▶ WORK TASK
Repeat every entry exactly as it appears.

= = = = = = =

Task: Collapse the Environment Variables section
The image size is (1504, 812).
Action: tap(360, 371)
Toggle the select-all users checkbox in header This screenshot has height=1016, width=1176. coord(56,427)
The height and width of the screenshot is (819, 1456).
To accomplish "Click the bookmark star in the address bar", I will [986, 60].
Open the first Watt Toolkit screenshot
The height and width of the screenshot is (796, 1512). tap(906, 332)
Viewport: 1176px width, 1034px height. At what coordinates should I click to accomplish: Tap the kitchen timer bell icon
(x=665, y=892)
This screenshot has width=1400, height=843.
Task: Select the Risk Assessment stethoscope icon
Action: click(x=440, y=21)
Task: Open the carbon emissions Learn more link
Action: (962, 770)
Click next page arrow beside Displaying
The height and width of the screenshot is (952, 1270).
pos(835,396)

= = = = = = =

▶ RESULT FOR THIS TASK
Task: Collapse the Environment Variables section
The image size is (1504, 812).
Action: tap(360, 371)
Toggle the select-all users checkbox in header This screenshot has height=1016, width=1176. coord(56,427)
The height and width of the screenshot is (819, 1456).
To accomplish "Click the bookmark star in the address bar", I will [986, 60].
Open the first Watt Toolkit screenshot
The height and width of the screenshot is (796, 1512). tap(906, 332)
Viewport: 1176px width, 1034px height. At what coordinates should I click to accomplish: Tap the kitchen timer bell icon
(x=665, y=892)
This screenshot has width=1400, height=843.
Task: Select the Risk Assessment stethoscope icon
Action: click(x=440, y=21)
Task: Open the carbon emissions Learn more link
Action: (962, 770)
Click next page arrow beside Displaying
The height and width of the screenshot is (952, 1270).
pos(835,396)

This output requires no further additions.